:: Provided entries

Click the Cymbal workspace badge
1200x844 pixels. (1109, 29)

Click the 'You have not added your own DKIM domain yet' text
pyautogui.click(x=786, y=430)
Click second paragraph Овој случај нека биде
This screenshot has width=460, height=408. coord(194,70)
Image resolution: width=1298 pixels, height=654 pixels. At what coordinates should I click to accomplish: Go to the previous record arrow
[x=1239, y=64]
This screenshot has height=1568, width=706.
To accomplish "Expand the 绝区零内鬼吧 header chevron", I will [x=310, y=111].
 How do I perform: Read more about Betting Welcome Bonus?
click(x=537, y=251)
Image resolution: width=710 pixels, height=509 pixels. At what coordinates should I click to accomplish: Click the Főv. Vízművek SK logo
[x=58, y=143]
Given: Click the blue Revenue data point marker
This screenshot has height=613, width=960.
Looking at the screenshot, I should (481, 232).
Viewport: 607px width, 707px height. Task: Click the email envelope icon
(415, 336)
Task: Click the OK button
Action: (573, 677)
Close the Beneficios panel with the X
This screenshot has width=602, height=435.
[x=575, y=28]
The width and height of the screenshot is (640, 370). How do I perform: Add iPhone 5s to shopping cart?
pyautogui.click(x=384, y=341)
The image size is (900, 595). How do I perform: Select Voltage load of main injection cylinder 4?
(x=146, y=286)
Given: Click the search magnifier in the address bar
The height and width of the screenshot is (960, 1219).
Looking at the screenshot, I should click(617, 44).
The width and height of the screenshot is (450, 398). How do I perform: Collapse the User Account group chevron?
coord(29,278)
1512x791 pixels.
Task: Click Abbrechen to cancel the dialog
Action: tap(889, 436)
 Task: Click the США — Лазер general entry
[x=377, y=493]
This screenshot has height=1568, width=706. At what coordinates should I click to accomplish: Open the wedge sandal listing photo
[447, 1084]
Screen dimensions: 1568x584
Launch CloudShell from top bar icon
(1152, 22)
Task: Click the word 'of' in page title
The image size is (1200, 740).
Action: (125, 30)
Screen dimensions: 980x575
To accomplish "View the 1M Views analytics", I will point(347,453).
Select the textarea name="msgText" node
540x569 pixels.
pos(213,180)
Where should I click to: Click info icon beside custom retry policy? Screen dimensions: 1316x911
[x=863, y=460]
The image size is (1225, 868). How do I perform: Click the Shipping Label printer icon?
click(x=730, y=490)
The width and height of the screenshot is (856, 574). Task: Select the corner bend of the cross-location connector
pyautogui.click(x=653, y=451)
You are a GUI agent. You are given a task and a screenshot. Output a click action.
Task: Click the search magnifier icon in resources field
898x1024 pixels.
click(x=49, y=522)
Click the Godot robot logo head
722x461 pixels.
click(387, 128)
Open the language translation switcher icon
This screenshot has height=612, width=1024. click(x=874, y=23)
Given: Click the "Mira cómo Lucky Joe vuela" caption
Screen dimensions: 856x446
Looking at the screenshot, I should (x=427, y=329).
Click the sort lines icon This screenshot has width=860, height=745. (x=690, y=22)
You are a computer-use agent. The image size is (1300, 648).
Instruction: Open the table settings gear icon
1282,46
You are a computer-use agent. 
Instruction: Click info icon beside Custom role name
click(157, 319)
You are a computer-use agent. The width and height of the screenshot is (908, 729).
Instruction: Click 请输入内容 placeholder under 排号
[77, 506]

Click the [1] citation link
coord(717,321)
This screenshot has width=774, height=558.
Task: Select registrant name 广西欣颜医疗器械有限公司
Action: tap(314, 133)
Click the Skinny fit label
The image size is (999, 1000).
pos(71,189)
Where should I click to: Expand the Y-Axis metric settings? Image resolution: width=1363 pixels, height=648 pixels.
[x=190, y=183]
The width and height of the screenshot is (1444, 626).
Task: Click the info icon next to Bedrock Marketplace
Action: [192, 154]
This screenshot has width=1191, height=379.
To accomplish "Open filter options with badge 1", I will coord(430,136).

::::

| Requirement |
All lines in the data above from the one with "Click the 'You" through the one with "Given: Click the blue" must be repeated exactly, and no others.

| Final answer |
Click the 'You have not added your own DKIM domain yet' text
pyautogui.click(x=786, y=430)
Click second paragraph Овој случај нека биде
This screenshot has width=460, height=408. coord(194,70)
Image resolution: width=1298 pixels, height=654 pixels. At what coordinates should I click to accomplish: Go to the previous record arrow
[x=1239, y=64]
This screenshot has height=1568, width=706.
To accomplish "Expand the 绝区零内鬼吧 header chevron", I will [x=310, y=111].
 How do I perform: Read more about Betting Welcome Bonus?
click(x=537, y=251)
Image resolution: width=710 pixels, height=509 pixels. At what coordinates should I click to accomplish: Click the Főv. Vízművek SK logo
[x=58, y=143]
Given: Click the blue Revenue data point marker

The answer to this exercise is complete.